▶ **EXERCISE DETAILS**:
Repeat nothing but the lines below running from the one containing "Task: Click the word" to the one containing "You are a computer-use agent. Image resolution: width=850". Keep both end lines.

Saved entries

★ ★ ★ ★ ★

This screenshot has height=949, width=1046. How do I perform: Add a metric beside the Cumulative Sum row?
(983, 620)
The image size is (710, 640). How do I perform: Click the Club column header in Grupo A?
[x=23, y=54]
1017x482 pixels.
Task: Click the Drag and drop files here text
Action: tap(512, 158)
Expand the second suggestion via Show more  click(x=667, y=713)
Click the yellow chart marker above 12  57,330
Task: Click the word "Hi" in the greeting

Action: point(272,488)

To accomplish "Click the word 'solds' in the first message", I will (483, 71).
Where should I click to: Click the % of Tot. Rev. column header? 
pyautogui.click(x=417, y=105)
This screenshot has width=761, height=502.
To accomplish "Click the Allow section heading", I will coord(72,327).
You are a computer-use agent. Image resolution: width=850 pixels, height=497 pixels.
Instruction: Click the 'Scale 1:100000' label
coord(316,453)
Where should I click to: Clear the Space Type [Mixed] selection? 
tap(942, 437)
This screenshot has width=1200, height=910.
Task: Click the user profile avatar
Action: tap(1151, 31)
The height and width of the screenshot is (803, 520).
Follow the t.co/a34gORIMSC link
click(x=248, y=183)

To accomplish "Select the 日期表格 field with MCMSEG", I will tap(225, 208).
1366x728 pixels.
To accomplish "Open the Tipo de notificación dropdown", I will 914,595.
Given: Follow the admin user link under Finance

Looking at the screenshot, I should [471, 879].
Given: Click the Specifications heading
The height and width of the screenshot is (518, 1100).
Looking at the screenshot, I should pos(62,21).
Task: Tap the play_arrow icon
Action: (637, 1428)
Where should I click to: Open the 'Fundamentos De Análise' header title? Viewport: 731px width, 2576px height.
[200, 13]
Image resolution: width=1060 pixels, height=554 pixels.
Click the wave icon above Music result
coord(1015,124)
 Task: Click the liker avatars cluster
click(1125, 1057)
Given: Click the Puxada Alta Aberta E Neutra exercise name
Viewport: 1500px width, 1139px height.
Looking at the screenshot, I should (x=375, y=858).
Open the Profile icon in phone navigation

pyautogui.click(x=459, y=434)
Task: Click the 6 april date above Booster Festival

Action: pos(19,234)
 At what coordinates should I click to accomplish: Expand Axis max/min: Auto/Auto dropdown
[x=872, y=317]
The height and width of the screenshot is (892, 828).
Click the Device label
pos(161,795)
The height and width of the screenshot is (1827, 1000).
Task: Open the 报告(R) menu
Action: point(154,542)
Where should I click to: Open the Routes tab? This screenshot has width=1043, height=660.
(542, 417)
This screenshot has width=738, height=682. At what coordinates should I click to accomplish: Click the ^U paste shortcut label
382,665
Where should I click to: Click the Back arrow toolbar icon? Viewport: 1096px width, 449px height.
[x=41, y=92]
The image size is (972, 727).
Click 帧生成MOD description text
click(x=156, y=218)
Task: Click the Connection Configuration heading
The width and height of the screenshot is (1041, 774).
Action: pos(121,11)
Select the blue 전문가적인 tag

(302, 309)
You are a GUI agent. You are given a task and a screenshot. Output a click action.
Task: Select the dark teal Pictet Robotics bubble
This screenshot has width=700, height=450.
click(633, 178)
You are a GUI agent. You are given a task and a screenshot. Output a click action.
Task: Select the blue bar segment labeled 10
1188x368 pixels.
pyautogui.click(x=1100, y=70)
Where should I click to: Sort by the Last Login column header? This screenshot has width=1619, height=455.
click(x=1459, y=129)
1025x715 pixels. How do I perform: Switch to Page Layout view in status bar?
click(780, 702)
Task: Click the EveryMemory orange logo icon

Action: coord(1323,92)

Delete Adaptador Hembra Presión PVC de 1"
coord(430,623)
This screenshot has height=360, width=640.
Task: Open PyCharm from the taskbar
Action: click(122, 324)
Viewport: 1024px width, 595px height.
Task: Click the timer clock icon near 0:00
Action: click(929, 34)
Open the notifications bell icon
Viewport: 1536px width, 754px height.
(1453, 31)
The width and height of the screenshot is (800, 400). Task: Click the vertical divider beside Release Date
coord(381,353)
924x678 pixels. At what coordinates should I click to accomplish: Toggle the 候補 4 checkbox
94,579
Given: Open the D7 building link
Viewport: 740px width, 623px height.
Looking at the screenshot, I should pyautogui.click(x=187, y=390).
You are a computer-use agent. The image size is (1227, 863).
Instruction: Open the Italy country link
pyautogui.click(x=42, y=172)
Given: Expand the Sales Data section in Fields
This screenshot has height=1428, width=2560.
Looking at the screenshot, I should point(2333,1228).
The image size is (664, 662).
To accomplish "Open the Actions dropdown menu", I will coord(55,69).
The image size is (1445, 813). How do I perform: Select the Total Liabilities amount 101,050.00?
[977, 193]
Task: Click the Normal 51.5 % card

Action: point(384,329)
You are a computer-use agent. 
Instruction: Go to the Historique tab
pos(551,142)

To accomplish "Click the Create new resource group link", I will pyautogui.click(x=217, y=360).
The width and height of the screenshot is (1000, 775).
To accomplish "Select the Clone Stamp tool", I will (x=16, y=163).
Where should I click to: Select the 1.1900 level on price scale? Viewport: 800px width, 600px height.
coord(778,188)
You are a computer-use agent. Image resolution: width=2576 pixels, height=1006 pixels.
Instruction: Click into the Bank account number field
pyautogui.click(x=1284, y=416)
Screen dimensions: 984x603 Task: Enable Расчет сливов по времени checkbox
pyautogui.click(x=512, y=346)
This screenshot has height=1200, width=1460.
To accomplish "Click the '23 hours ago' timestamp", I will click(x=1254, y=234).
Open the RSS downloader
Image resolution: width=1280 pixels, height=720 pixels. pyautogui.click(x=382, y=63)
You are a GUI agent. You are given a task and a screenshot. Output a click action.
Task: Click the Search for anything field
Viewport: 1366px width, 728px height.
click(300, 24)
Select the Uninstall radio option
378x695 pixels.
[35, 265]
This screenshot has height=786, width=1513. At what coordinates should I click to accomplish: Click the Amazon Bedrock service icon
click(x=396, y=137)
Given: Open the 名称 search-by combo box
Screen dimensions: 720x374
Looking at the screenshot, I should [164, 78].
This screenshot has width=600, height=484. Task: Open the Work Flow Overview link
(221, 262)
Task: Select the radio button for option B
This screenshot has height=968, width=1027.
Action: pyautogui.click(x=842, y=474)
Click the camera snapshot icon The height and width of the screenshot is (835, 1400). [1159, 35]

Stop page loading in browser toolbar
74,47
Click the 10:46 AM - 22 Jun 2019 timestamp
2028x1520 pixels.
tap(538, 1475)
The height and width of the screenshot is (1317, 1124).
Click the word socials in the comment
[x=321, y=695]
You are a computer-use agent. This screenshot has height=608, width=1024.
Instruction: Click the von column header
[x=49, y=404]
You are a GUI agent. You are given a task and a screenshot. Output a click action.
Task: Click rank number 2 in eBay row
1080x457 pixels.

★ ★ ★ ★ ★

▶ **OUTPUT FOR THIS TASK**:
Task: Click the word "Hi" in the greeting

Action: point(272,488)

To accomplish "Click the word 'solds' in the first message", I will (483, 71).
Where should I click to: Click the % of Tot. Rev. column header? 
pyautogui.click(x=417, y=105)
This screenshot has width=761, height=502.
To accomplish "Click the Allow section heading", I will coord(72,327).
You are a computer-use agent. Image resolution: width=850 pixels, height=497 pixels.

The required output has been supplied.